Render every line of the items below as a Markdown table with two columns, Row and Text, numbering each row and skipping any blank lines.
......
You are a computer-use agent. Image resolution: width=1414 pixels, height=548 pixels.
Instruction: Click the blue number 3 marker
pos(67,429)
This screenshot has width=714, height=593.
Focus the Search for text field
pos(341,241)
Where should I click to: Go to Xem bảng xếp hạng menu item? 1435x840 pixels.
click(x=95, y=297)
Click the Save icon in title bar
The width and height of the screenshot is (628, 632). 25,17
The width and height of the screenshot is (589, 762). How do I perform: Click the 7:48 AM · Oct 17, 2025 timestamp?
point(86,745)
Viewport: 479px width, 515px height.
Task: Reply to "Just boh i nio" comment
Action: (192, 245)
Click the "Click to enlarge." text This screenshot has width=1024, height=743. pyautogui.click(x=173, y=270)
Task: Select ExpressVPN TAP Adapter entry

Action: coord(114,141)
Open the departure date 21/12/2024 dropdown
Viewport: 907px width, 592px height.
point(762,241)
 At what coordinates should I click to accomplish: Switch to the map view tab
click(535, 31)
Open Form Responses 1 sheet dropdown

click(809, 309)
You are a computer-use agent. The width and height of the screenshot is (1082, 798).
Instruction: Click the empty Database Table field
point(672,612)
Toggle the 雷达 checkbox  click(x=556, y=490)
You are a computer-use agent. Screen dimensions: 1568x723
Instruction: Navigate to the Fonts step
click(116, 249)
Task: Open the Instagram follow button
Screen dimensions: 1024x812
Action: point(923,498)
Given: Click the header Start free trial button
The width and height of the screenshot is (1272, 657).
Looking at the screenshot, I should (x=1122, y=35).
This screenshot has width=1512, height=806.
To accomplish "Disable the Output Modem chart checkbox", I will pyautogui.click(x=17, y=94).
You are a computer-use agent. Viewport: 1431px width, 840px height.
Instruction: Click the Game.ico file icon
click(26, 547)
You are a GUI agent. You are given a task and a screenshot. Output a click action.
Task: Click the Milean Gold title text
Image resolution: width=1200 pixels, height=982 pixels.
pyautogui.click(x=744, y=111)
......
● Answer:
| Row | Text |
|---|---|
| 1 | You are a computer-use agent. Image resolution: width=1414 pixels, height=548 pixels. |
| 2 | Instruction: Click the blue number 3 marker |
| 3 | pos(67,429) |
| 4 | This screenshot has width=714, height=593. |
| 5 | Focus the Search for text field |
| 6 | pos(341,241) |
| 7 | Where should I click to: Go to Xem bảng xếp hạng menu item? 1435x840 pixels. |
| 8 | click(x=95, y=297) |
| 9 | Click the Save icon in title bar |
| 10 | The width and height of the screenshot is (628, 632). 25,17 |
| 11 | The width and height of the screenshot is (589, 762). How do I perform: Click the 7:48 AM · Oct 17, 2025 timestamp? |
| 12 | point(86,745) |
| 13 | Viewport: 479px width, 515px height. |
| 14 | Task: Reply to "Just boh i nio" comment |
| 15 | Action: (192, 245) |
| 16 | Click the "Click to enlarge." text This screenshot has width=1024, height=743. pyautogui.click(x=173, y=270) |
| 17 | Task: Select ExpressVPN TAP Adapter entry |
| 18 | Action: coord(114,141) |
| 19 | Open the departure date 21/12/2024 dropdown |
| 20 | Viewport: 907px width, 592px height. |
| 21 | point(762,241) |
| 22 |  At what coordinates should I click to accomplish: Switch to the map view tab |
| 23 | click(535, 31) |
| 24 | Open Form Responses 1 sheet dropdown |
| 25 | click(809, 309) |
| 26 | You are a computer-use agent. The width and height of the screenshot is (1082, 798). |
| 27 | Instruction: Click the empty Database Table field |
| 28 | point(672,612) |
| 29 | Toggle the 雷达 checkbox  click(x=556, y=490) |
| 30 | You are a computer-use agent. Screen dimensions: 1568x723 |
| 31 | Instruction: Navigate to the Fonts step |
| 32 | click(116, 249) |
| 33 | Task: Open the Instagram follow button |
| 34 | Screen dimensions: 1024x812 |
| 35 | Action: point(923,498) |
| 36 | Given: Click the header Start free trial button |
| 37 | The width and height of the screenshot is (1272, 657). |
| 38 | Looking at the screenshot, I should (x=1122, y=35). |
| 39 | This screenshot has width=1512, height=806. |
| 40 | To accomplish "Disable the Output Modem chart checkbox", I will pyautogui.click(x=17, y=94). |
| 41 | You are a computer-use agent. Viewport: 1431px width, 840px height. |
| 42 | Instruction: Click the Game.ico file icon |
| 43 | click(26, 547) |
| 44 | You are a GUI agent. You are given a task and a screenshot. Output a click action. |
| 45 | Task: Click the Milean Gold title text |
| 46 | Image resolution: width=1200 pixels, height=982 pixels. |
| 47 | pyautogui.click(x=744, y=111) |